**AIM OF THE EXERCISE**:
Rewrite all the items below, changing "GUI agent" to "screen assistant" and keeping everything else the same. Leave the pictures out.

**DATA IN THIS EXERCISE**:
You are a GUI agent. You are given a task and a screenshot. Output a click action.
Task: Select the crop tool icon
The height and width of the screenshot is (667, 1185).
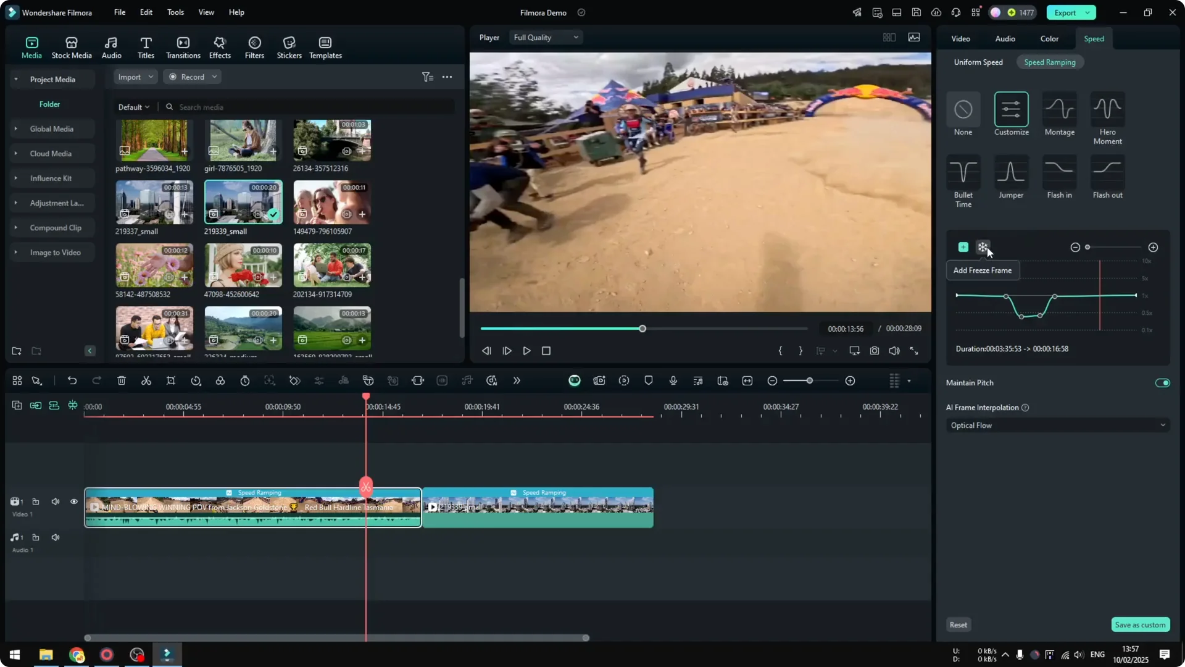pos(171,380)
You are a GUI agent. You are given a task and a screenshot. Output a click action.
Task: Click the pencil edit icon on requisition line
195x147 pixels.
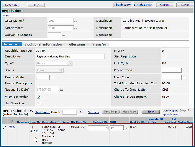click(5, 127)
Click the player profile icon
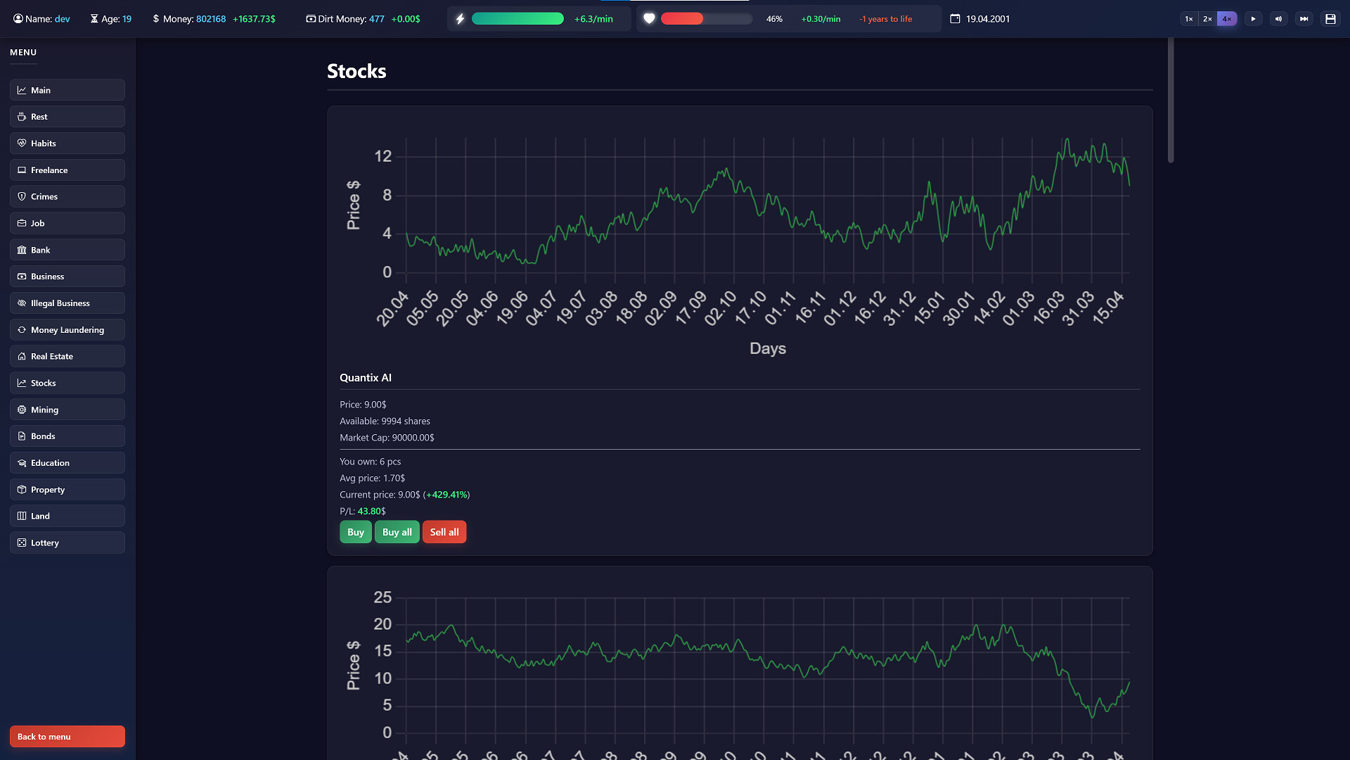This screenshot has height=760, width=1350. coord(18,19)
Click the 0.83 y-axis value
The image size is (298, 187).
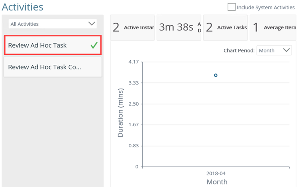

**ANSWER**:
You are a screen assistant. You are given a task and a screenshot. Output a click action.
Task: Select the crop tool icon
The height and width of the screenshot is (667, 1185).
pos(171,380)
You are a screen assistant. You are given a task and a screenshot. Output a click action.
Task: Click the pencil edit icon on requisition line
195x147 pixels.
click(5, 127)
Click the player profile icon
This screenshot has height=760, width=1350. coord(18,19)
Click the 0.83 y-axis value
The image size is (298, 187).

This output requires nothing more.